Mr. Mitchell's salon caters to those who've made the choice to forgo relaxers and return their hair to its natural texture. Still, some of those people, because of the negativity associated with nappy hair, are reticent about the path they've chosen. "Even here we have to convince our customers a lot of the time, that their hair is beautiful so they can feel good about what they're getting done here."
In her 1977 song "All the Way Love," R&B singer Millie Jackson scolds women who are concerned about intimacy because it might mess up their hair.
During her rap she states, "He probably couldn't get his fingers through your hair no way as nappy as it is."
Ms. Jackson's use is the historically negative context in which hair that is not smooth and straight is a problem.
In the upcoming film "Nappily Ever After," based on the Trisha Thomas book by the same name, Halle Berry will portray a woman who shaves off her chemically treated hair. She must then deal with her perception of herself as well as how others perceive her.
For some, however, whether the term "nappy-headed is a good or a bad thing depends on who uses the term and how it's said.
"A while back when African-Americans said 'nappy headed' it was said either as a put-down or it was said routinely about other blacks," said author and political analyst Earl Ofari Hutchinson.
Imus' use was clearly a put-down, he said. "It didn't matter if [the basketball team] had the straightest hair on the planet," Mr. Hutchinson said. "He said it to make them the butt of ridicule."
An example of a matter-of-fact use?
The opening line of Stevie Wonder's song "I Wish," which states "Lookin' back on when I was a little nappy-headed boy."
In this song about Mr. Wonder's youth, the term "nappy-headed" is merely a description. Mr. Hutchinson said most African-Americans don't use the term anymore, preferring the politically uncharged "bad hair day."
Still, there is a nagging negative perception among African- Americans. It is that perception that Linda Jones and others are trying to change.

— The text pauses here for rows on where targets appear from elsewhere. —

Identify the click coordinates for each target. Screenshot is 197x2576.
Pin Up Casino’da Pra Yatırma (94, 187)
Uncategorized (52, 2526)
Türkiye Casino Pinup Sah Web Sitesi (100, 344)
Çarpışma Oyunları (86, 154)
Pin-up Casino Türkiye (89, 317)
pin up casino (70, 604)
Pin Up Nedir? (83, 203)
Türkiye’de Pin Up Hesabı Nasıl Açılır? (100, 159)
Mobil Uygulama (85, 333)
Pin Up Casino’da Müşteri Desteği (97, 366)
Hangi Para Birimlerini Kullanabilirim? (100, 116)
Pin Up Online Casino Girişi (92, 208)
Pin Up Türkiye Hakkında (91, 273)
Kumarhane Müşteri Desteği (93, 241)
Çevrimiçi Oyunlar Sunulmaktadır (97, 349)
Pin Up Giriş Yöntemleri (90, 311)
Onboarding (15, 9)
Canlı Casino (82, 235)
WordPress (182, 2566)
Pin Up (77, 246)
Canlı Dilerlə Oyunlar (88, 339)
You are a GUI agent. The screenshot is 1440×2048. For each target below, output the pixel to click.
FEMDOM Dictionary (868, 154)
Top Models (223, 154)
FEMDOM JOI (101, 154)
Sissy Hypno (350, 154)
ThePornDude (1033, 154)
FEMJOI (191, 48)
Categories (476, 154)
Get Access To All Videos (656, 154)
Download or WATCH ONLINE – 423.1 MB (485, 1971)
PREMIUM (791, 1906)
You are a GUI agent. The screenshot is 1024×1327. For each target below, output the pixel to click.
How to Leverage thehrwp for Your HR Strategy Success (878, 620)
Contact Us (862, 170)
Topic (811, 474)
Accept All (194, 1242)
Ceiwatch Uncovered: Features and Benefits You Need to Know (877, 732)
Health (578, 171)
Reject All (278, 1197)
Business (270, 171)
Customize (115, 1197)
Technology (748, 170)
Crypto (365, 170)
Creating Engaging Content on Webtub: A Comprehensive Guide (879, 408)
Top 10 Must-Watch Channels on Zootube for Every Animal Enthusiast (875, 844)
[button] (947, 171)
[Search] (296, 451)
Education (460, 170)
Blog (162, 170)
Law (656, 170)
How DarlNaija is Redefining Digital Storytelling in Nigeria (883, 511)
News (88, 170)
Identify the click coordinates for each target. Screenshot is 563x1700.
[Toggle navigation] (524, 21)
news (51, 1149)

"I heard the term [nappy] because it was the way our hair was described. It didn't have chemicals in it, and it was tightly coiled and kinky," said Ms. Jones, a journalist and founder of Nappy Hair Affair, which promotes African-American culture and identity.
"We were conditioned to feel bad about it because in calling someone that, it was meant to be an insult when actually it was just a statement of truth," said Ms. Jones, author of the book "Nappyism: Affirmations for Nappy-Headed People and Wannabes."
"It's a state of being strong and resilient," she said. "We didn't see the positive aspects of having hair texture like that."
In the 1960s and '70s, the positive aspect of the natural or afro was a sense of pride in one's African heritage. Wearing a 'fro was a symbol of revolution, positive change.
By the 1980s, however, many African-Americans had returned to chemicals, most notably the drippy Jheri curl. All during that time, though, a growing number of African-Americans were returning to their natural hair texture, wearing it in braids, twists, locks or shortly cropped.
Books such as "TyteCurl," "Good Hair" and "Hair Story" celebrate the look of natural kinks. "Nappy Hair" by Carolivia Herron, which is aimed at children, tells the story of a little girl with the "nappiest, fuzziest, the most screwed up, squeezed up, knotted hair."
But in 1998, parents in a Brooklyn school were outraged when a white teacher read the book to her mostly black and Latino students. Many felt the term "nappy hair" was a racial slur.
In a Washington Post article on the matter, Ms. Herron said, "I wrote it delighting in nappy hair. I love my own nappy hair and the stories my uncle used to tell me about it.
"It was a celebration, and I had no idea it would be political. I am a '60s person and thought we had already dealt with this problem of being ashamed of our hair."